- _What is required_: Report how many lines of the material below contain the string "every". The reply is that number and no more.

━━━━

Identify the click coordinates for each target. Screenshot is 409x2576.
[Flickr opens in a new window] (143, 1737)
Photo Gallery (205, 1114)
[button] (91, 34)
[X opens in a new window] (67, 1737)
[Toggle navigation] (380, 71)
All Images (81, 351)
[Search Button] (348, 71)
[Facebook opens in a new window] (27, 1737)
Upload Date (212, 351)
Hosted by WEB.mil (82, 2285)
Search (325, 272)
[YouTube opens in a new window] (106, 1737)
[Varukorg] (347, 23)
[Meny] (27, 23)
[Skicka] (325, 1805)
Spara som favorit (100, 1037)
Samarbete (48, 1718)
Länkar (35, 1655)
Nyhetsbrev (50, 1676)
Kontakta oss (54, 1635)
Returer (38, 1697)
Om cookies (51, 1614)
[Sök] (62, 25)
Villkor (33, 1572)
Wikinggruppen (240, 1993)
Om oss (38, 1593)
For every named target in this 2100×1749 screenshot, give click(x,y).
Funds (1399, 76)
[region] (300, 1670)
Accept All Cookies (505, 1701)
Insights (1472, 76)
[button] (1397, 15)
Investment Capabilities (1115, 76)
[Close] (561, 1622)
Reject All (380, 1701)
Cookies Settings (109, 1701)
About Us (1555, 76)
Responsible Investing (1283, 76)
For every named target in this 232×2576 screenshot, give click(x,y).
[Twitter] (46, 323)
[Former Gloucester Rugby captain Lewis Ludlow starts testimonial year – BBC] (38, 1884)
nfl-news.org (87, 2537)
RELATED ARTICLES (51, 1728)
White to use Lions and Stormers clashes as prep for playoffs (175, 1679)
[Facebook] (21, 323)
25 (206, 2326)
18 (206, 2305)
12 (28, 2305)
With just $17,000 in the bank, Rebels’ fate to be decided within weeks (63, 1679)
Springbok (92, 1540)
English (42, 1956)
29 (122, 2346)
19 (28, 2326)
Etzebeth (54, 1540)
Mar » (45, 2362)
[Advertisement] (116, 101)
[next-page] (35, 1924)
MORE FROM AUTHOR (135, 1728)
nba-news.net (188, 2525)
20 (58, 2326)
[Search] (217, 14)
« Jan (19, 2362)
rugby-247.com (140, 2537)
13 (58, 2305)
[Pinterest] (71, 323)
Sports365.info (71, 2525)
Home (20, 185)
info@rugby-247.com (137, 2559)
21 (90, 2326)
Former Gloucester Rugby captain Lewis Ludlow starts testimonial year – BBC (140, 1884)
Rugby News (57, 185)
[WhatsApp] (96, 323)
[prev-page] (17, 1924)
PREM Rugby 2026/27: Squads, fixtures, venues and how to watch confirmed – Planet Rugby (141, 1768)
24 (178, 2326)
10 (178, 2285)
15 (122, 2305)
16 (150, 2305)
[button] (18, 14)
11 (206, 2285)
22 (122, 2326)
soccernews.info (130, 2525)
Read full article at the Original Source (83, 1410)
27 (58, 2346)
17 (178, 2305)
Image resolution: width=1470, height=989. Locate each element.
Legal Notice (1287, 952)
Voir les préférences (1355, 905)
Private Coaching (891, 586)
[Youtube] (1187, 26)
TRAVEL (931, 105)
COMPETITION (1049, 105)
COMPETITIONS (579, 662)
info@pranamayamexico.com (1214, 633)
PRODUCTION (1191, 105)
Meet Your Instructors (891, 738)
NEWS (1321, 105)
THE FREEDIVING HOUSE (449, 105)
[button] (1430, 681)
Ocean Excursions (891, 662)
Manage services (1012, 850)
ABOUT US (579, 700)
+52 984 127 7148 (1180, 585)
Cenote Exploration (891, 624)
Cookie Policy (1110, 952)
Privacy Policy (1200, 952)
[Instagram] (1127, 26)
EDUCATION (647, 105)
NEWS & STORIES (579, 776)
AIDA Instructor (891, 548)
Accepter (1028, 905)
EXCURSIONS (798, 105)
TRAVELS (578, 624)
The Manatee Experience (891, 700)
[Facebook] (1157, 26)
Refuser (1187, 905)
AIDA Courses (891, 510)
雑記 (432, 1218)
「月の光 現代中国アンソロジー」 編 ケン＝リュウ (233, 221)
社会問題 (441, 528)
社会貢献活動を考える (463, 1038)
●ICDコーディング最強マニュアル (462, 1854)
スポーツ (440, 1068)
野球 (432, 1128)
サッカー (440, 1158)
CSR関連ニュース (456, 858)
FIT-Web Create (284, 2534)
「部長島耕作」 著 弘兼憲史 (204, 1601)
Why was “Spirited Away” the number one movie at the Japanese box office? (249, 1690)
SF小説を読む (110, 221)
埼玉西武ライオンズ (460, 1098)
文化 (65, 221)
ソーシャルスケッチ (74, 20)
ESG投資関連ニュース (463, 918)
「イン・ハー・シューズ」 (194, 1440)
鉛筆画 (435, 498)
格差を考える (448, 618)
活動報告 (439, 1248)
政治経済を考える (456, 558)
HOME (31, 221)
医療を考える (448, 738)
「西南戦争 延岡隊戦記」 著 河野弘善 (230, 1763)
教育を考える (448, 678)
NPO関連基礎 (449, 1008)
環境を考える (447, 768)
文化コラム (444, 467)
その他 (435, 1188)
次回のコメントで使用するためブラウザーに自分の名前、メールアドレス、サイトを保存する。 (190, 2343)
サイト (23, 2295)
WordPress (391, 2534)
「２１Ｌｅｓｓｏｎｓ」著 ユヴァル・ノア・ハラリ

━━━━

- _Exercise solution_: 2